WORK TO COMPLETE
Output every line of the stored entries below without changing anything.

Stored entries

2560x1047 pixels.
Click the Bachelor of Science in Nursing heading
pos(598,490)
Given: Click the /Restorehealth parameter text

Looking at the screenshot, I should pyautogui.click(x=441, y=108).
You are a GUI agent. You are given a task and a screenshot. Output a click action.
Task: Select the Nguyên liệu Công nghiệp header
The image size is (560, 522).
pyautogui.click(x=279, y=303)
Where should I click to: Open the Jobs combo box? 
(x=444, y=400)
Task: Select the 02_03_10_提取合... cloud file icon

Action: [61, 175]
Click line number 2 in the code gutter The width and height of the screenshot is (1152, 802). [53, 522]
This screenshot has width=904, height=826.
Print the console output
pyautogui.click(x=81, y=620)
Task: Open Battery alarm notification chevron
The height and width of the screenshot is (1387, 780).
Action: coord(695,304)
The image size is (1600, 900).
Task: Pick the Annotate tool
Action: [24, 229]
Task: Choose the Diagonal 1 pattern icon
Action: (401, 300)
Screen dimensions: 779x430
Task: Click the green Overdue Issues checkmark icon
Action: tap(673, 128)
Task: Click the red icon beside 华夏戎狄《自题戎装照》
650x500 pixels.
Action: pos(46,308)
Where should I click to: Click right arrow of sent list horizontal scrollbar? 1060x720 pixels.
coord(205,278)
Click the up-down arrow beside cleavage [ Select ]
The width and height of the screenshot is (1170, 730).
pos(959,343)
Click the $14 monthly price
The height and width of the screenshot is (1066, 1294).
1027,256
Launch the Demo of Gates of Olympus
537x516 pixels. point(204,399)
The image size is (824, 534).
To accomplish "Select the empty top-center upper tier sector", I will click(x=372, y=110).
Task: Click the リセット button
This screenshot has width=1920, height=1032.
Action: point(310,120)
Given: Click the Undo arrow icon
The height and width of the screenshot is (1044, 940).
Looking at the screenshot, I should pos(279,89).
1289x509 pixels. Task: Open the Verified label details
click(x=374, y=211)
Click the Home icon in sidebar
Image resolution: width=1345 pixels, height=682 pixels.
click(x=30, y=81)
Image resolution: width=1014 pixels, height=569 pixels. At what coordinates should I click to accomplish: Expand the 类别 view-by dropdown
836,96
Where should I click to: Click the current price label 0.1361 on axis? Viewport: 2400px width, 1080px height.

ANSWER TO THIS EXERCISE
2560x1047 pixels.
Click the Bachelor of Science in Nursing heading
pos(598,490)
Given: Click the /Restorehealth parameter text

Looking at the screenshot, I should pyautogui.click(x=441, y=108).
You are a GUI agent. You are given a task and a screenshot. Output a click action.
Task: Select the Nguyên liệu Công nghiệp header
The image size is (560, 522).
pyautogui.click(x=279, y=303)
Where should I click to: Open the Jobs combo box? 
(x=444, y=400)
Task: Select the 02_03_10_提取合... cloud file icon

Action: [61, 175]
Click line number 2 in the code gutter The width and height of the screenshot is (1152, 802). [53, 522]
This screenshot has width=904, height=826.
Print the console output
pyautogui.click(x=81, y=620)
Task: Open Battery alarm notification chevron
The height and width of the screenshot is (1387, 780).
Action: coord(695,304)
The image size is (1600, 900).
Task: Pick the Annotate tool
Action: [24, 229]
Task: Choose the Diagonal 1 pattern icon
Action: (401, 300)
Screen dimensions: 779x430
Task: Click the green Overdue Issues checkmark icon
Action: tap(673, 128)
Task: Click the red icon beside 华夏戎狄《自题戎装照》
650x500 pixels.
Action: pos(46,308)
Where should I click to: Click right arrow of sent list horizontal scrollbar? 1060x720 pixels.
coord(205,278)
Click the up-down arrow beside cleavage [ Select ]
The width and height of the screenshot is (1170, 730).
pos(959,343)
Click the $14 monthly price
The height and width of the screenshot is (1066, 1294).
1027,256
Launch the Demo of Gates of Olympus
537x516 pixels. point(204,399)
The image size is (824, 534).
To accomplish "Select the empty top-center upper tier sector", I will click(x=372, y=110).
Task: Click the リセット button
This screenshot has width=1920, height=1032.
Action: point(310,120)
Given: Click the Undo arrow icon
The height and width of the screenshot is (1044, 940).
Looking at the screenshot, I should pos(279,89).
1289x509 pixels. Task: Open the Verified label details
click(x=374, y=211)
Click the Home icon in sidebar
Image resolution: width=1345 pixels, height=682 pixels.
click(x=30, y=81)
Image resolution: width=1014 pixels, height=569 pixels. At what coordinates should I click to accomplish: Expand the 类别 view-by dropdown
836,96
Where should I click to: Click the current price label 0.1361 on axis? Viewport: 2400px width, 1080px height.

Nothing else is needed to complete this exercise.